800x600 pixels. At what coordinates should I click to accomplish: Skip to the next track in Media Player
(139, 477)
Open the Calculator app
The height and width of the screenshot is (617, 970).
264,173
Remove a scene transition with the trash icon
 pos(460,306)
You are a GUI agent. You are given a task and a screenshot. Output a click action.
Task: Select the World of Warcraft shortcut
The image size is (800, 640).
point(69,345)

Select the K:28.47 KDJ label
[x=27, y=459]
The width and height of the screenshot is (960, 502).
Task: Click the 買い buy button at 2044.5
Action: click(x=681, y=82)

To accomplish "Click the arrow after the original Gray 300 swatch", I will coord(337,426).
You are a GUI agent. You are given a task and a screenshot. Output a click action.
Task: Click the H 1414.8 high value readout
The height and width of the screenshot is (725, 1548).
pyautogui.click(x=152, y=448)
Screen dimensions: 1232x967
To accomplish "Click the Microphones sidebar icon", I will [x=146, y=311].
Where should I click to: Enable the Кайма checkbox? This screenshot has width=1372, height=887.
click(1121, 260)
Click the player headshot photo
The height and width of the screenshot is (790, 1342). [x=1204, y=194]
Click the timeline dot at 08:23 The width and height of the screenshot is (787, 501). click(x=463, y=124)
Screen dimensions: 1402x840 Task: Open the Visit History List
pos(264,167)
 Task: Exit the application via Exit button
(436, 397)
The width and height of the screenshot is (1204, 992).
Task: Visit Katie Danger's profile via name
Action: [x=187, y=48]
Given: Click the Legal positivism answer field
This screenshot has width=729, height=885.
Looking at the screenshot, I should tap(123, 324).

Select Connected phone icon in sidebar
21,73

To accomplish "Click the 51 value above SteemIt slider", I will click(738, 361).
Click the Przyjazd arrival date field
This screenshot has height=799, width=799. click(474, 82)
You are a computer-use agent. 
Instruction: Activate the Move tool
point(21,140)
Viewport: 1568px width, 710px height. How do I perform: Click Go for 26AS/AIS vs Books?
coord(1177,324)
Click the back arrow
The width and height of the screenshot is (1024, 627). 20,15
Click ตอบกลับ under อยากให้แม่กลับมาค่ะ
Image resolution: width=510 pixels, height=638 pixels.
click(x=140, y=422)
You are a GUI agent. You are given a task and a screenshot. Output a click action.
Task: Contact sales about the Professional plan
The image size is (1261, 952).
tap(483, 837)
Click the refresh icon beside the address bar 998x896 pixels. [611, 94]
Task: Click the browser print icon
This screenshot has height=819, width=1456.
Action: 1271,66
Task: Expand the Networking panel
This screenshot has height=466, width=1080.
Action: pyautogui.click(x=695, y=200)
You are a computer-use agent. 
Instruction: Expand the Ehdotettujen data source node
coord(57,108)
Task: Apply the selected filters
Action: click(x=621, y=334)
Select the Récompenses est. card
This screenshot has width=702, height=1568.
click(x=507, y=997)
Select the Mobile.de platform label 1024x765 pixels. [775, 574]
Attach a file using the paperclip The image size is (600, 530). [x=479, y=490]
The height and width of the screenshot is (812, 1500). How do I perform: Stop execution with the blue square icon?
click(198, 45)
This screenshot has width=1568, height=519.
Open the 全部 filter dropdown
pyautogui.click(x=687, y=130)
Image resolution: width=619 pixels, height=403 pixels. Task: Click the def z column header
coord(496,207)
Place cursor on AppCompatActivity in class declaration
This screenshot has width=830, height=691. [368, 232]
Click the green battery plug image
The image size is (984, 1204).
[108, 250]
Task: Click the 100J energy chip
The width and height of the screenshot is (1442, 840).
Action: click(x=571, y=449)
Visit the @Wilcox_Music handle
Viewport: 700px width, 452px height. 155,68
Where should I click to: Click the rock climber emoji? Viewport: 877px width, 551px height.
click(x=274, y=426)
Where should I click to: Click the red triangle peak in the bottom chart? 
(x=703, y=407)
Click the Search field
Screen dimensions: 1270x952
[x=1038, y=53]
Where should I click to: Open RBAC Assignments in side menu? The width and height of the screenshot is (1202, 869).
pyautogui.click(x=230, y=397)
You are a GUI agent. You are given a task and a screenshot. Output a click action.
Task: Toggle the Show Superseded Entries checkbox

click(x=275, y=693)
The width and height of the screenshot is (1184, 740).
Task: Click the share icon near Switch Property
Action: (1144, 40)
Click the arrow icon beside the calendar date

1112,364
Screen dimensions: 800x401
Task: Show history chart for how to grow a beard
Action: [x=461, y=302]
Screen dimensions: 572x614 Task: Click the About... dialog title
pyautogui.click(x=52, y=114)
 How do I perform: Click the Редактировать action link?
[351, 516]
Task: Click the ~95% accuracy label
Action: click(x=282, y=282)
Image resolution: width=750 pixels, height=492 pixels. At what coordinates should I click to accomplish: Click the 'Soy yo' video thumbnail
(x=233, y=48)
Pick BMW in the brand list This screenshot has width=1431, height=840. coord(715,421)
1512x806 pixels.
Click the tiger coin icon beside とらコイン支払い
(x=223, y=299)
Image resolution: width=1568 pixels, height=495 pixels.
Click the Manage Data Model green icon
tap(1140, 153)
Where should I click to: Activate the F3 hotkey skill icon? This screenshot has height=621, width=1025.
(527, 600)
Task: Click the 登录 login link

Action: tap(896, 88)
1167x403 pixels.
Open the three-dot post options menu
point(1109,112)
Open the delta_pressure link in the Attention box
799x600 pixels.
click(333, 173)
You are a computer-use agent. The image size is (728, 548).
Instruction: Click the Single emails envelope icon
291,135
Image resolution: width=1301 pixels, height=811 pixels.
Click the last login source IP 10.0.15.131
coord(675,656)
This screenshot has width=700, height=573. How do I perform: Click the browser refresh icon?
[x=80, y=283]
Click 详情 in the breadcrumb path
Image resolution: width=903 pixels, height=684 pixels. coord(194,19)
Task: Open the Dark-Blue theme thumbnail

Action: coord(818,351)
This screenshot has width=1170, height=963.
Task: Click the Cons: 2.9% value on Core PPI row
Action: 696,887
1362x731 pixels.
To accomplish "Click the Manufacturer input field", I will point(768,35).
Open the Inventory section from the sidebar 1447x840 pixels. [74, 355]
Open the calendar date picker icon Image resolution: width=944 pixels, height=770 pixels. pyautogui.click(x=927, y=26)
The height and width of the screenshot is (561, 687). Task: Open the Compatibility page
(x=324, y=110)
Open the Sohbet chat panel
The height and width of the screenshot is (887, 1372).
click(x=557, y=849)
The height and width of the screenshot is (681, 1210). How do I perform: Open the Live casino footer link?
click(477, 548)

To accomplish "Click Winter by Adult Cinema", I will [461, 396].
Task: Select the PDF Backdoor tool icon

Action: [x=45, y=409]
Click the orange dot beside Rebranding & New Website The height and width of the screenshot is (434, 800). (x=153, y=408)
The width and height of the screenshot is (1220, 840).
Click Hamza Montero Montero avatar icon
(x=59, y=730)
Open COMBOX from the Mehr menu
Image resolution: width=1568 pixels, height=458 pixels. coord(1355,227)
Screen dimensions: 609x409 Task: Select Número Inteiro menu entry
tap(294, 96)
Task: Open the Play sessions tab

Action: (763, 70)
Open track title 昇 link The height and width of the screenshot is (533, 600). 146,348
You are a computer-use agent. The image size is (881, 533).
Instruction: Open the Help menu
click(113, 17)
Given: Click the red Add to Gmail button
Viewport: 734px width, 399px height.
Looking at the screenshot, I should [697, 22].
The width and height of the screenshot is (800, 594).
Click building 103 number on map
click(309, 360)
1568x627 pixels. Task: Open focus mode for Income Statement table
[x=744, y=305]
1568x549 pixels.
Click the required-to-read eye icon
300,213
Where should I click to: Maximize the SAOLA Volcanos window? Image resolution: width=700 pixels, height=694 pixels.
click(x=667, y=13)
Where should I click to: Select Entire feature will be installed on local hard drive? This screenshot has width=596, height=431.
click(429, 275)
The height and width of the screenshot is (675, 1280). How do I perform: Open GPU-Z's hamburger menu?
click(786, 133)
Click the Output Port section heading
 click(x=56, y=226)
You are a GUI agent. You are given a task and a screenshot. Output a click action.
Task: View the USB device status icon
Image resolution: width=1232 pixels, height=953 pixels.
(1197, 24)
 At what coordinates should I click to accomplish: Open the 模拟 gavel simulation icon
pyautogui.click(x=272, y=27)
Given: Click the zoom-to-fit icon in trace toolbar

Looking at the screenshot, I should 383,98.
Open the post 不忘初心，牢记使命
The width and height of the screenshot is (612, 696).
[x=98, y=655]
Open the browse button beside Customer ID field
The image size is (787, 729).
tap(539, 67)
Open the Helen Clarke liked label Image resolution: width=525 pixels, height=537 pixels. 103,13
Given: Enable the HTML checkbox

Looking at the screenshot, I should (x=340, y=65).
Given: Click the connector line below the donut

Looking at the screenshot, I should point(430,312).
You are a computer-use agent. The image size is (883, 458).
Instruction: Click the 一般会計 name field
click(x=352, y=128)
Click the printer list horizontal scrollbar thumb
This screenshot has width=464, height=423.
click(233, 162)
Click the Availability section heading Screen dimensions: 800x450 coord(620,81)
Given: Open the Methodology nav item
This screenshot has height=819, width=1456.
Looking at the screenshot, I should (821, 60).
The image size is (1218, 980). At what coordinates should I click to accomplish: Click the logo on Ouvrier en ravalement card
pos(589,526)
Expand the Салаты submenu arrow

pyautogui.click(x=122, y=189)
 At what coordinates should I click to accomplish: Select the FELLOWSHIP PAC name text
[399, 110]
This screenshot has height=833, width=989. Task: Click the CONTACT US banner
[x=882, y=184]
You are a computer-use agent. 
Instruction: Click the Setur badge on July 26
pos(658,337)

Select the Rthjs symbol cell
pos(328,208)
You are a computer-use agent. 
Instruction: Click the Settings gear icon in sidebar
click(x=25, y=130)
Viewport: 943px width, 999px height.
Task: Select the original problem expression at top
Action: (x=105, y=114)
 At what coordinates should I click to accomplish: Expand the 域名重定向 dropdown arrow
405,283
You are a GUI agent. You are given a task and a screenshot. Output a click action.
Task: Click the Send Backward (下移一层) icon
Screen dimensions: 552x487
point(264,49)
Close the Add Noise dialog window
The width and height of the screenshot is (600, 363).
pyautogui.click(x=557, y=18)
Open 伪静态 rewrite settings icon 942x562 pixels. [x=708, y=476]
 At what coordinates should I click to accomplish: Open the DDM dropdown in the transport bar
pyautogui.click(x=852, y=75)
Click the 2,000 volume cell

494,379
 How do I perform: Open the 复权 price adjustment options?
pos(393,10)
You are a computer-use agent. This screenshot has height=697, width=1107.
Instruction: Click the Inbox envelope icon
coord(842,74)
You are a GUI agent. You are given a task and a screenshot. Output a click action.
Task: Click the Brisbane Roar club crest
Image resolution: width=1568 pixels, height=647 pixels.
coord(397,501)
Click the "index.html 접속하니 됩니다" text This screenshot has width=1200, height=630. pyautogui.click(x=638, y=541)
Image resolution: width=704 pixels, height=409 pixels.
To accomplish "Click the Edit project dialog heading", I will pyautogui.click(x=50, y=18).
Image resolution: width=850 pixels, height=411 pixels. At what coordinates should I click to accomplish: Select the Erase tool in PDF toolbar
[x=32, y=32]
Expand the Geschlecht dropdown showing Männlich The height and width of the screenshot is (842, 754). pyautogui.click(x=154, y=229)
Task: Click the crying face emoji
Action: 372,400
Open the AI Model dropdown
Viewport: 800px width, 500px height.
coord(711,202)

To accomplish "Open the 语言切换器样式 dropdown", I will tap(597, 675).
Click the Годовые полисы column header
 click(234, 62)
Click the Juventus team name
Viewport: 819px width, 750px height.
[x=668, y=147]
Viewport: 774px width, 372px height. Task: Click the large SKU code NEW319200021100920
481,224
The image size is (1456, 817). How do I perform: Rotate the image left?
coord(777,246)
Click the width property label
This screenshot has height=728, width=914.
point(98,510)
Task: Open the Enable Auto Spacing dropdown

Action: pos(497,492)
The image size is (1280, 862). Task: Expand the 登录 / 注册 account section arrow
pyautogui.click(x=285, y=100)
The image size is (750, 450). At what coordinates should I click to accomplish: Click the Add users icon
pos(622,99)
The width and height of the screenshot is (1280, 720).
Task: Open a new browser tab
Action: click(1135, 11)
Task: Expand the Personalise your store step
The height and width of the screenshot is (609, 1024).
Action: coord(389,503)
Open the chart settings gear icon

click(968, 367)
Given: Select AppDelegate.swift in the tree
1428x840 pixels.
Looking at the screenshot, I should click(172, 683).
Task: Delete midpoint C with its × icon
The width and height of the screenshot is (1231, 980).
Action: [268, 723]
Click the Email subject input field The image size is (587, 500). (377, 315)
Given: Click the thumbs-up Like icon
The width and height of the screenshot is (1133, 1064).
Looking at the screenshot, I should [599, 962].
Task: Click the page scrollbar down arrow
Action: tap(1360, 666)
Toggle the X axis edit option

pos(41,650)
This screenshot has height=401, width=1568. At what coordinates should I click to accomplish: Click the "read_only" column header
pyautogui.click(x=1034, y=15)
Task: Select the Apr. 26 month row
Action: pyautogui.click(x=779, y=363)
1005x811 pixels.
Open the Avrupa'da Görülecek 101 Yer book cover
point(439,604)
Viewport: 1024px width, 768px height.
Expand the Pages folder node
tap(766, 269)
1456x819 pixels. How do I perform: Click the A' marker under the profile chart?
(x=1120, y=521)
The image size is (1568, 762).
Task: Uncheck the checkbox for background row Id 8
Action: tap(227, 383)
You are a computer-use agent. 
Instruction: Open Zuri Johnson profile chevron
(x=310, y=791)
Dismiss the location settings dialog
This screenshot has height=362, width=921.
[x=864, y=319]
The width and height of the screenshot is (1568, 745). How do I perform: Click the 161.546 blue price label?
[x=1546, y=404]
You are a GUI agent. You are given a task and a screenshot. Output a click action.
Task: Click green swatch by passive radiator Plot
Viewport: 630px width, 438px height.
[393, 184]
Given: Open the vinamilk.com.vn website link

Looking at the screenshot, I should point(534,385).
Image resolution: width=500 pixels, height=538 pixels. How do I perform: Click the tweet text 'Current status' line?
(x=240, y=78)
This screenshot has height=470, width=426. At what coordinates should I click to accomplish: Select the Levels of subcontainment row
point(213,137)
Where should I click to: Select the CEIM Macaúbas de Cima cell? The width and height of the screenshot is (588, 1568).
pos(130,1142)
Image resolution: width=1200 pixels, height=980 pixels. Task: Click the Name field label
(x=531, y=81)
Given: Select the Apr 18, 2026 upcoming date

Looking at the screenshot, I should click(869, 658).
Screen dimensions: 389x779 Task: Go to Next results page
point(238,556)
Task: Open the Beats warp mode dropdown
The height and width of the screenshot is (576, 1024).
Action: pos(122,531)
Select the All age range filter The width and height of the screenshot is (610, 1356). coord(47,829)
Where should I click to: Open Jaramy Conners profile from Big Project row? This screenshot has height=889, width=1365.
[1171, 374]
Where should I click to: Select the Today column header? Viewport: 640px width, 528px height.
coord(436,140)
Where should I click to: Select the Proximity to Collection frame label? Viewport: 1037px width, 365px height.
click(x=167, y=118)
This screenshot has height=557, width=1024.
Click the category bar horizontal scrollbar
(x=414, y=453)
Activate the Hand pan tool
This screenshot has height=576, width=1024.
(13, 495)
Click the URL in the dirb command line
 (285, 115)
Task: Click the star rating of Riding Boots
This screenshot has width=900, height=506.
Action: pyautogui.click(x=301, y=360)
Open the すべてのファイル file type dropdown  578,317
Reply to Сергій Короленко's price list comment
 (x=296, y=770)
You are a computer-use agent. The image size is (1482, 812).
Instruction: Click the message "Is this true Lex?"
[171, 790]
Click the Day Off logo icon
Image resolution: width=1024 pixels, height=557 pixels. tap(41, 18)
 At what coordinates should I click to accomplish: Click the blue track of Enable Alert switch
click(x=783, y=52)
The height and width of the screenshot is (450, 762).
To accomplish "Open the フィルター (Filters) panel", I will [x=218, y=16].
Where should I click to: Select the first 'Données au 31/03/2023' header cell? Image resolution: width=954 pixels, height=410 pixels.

+++++

» **DIRECTIONS**
Among the lines above, count those that include the word "input". Give only the result.

» **WRITTEN SOLUTION**
2